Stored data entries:

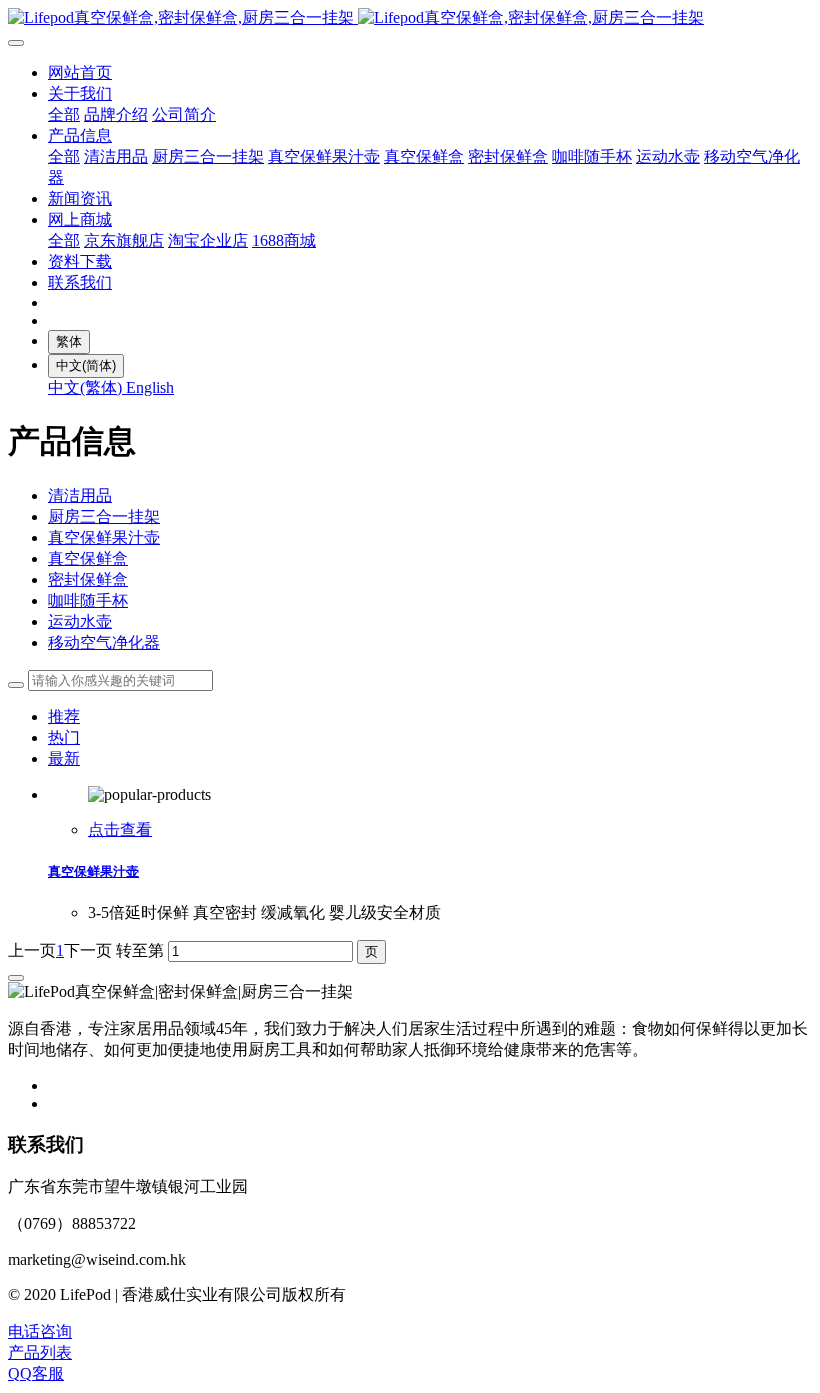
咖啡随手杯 (88, 600)
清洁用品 (80, 495)
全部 (64, 114)
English (150, 387)
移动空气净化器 (104, 642)
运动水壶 (80, 621)
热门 (64, 737)
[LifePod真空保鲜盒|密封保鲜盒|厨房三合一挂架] (410, 18)
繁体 (69, 341)
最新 (64, 758)
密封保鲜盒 (88, 579)
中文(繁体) (87, 387)
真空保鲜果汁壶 (104, 537)
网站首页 (80, 72)
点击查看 (120, 829)
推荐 (64, 716)
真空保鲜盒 (88, 558)
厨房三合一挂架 (104, 516)
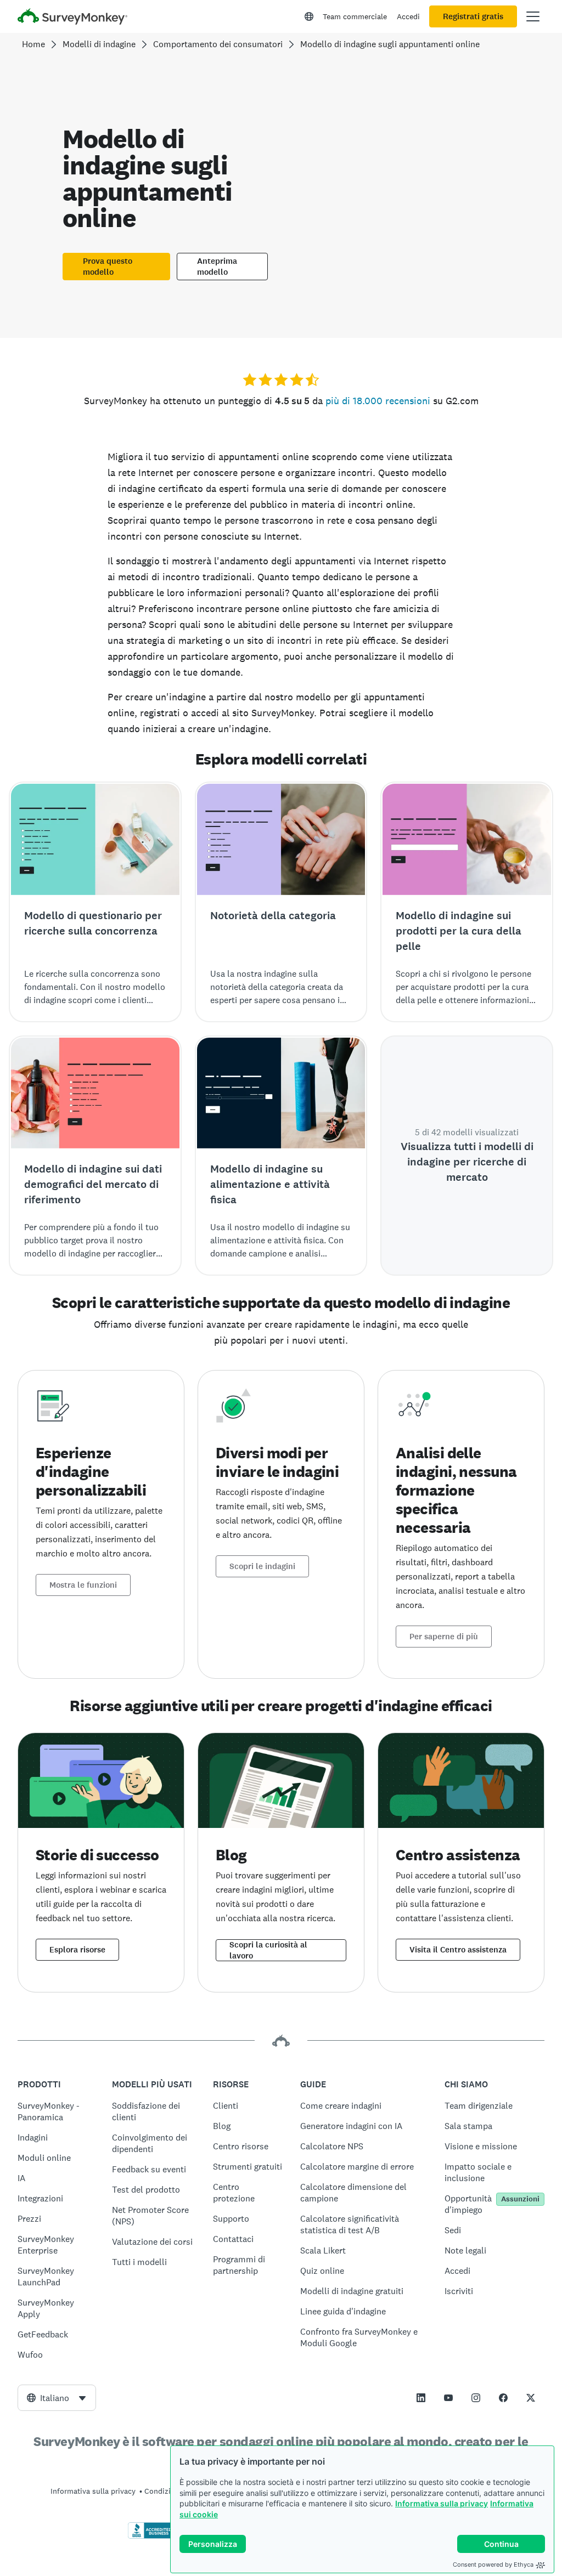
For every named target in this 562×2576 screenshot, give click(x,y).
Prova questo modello (107, 267)
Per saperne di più (443, 1636)
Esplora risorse (77, 1949)
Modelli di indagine (99, 44)
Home (33, 44)
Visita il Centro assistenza (458, 1949)
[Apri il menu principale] (532, 16)
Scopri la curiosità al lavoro (268, 1950)
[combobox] (57, 2398)
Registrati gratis (473, 16)
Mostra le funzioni (83, 1584)
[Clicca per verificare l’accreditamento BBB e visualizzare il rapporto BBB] (151, 2536)
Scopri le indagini (262, 1566)
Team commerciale (355, 16)
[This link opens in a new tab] (421, 2398)
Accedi (408, 16)
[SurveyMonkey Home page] (72, 17)
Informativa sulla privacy (441, 2503)
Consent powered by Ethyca (493, 2564)
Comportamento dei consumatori (218, 44)
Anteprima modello (217, 267)
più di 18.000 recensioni (377, 400)
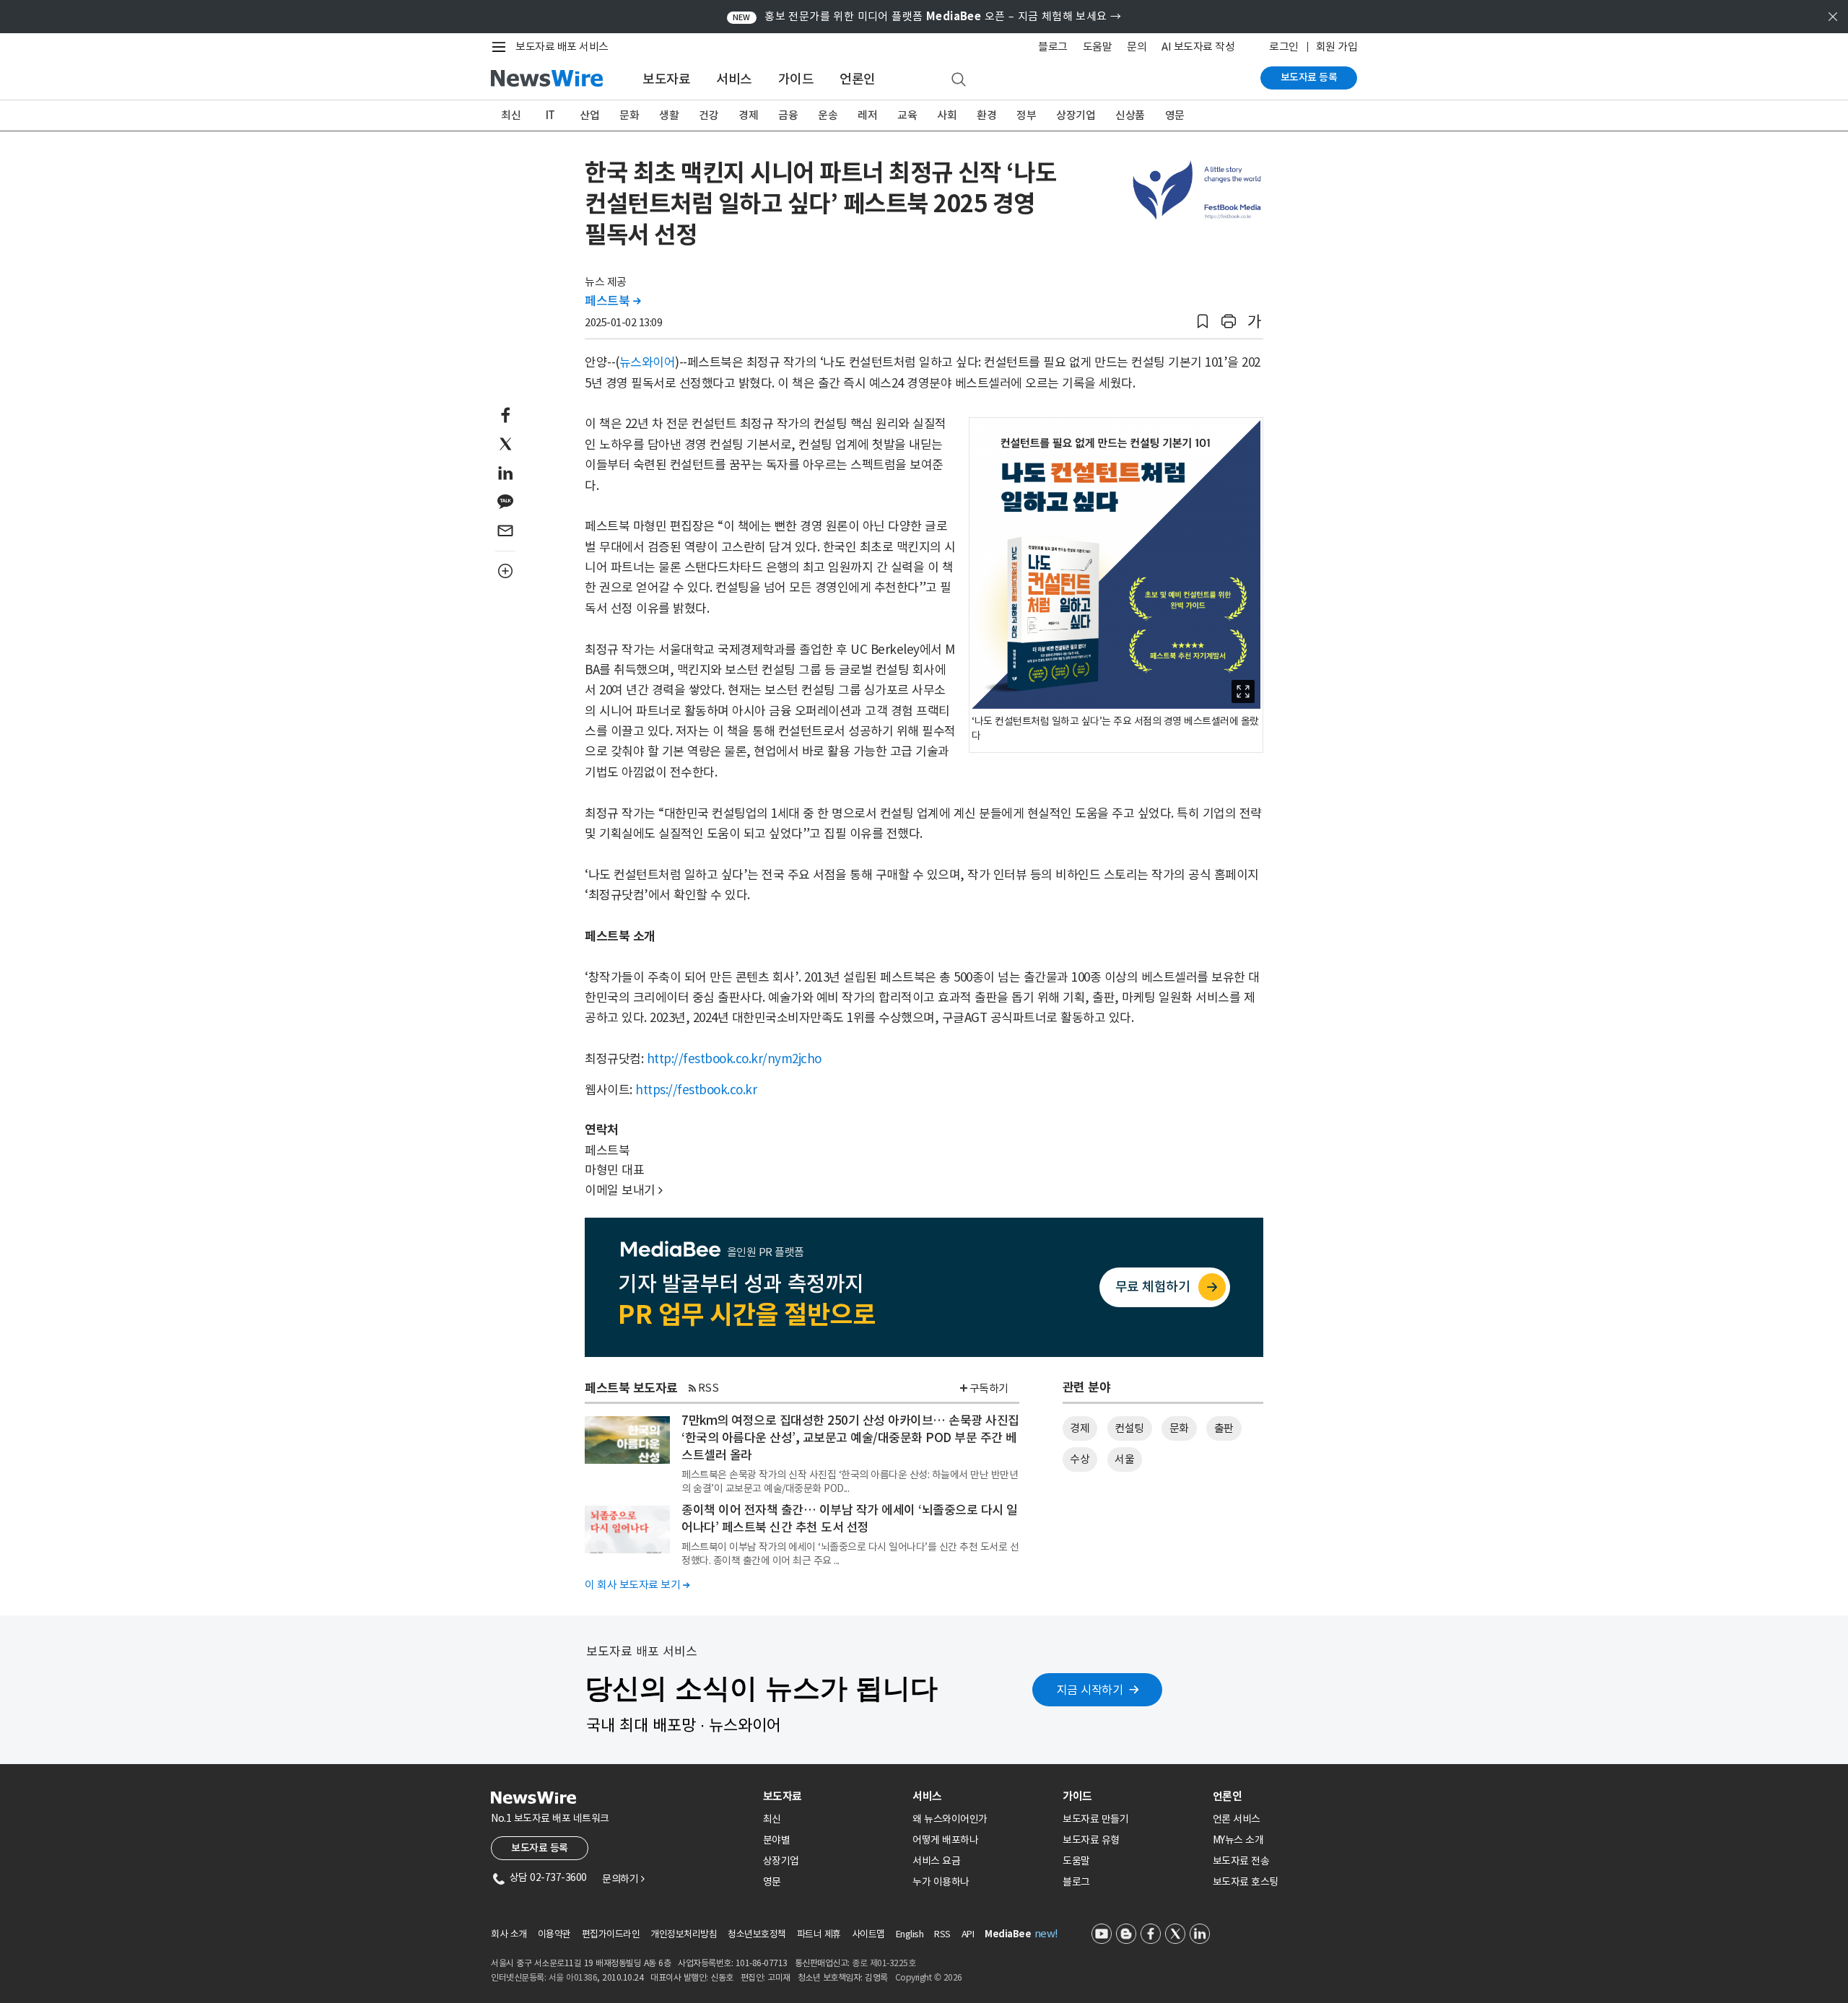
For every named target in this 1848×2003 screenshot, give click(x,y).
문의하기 (623, 1878)
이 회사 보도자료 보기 (637, 1585)
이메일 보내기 (624, 1190)
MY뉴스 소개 (1238, 1839)
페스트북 (612, 301)
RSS (708, 1388)
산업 (589, 115)
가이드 (796, 79)
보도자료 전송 (1241, 1860)
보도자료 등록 (1309, 77)
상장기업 (1075, 115)
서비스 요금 (936, 1860)
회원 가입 (1337, 46)
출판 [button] (1224, 1428)
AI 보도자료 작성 (1197, 46)
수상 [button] (1079, 1459)
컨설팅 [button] (1129, 1428)
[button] (1202, 321)
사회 (946, 115)
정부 (1026, 115)
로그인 (1284, 46)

§ **YOUR TASK**
Give again, word for word, the line containing "[Apri il menu principale] (532, 16)" and every line after it to the end of the records; leave out the pictures.

§ **RESPONSE BELOW**
[Apri il menu principale] (532, 16)
Scopri la curiosità al lavoro (268, 1950)
[combobox] (57, 2398)
Registrati gratis (473, 16)
Mostra le funzioni (83, 1584)
[Clicca per verificare l’accreditamento BBB e visualizzare il rapporto BBB] (151, 2536)
Scopri le indagini (262, 1566)
Team commerciale (355, 16)
[This link opens in a new tab] (421, 2398)
Accedi (408, 16)
[SurveyMonkey Home page] (72, 17)
Informativa sulla privacy (441, 2503)
Consent powered by Ethyca (493, 2564)
Comportamento dei consumatori (218, 44)
Anteprima modello (217, 267)
più di 18.000 recensioni (377, 400)
For every named target in this 1848×2003 screenshot, give click(x,y).
문의하기 (623, 1878)
이 회사 보도자료 보기 (637, 1585)
이메일 보내기 (624, 1190)
MY뉴스 소개 (1238, 1839)
페스트북 (612, 301)
RSS (708, 1388)
산업 (589, 115)
가이드 (796, 79)
보도자료 전송 (1241, 1860)
보도자료 등록 (1309, 77)
상장기업 (1075, 115)
서비스 요금 (936, 1860)
회원 가입 (1337, 46)
출판 [button] (1224, 1428)
AI 보도자료 작성 (1197, 46)
수상 [button] (1079, 1459)
컨설팅 [button] (1129, 1428)
[button] (1202, 321)
사회 (946, 115)
정부 (1026, 115)
로그인 (1284, 46)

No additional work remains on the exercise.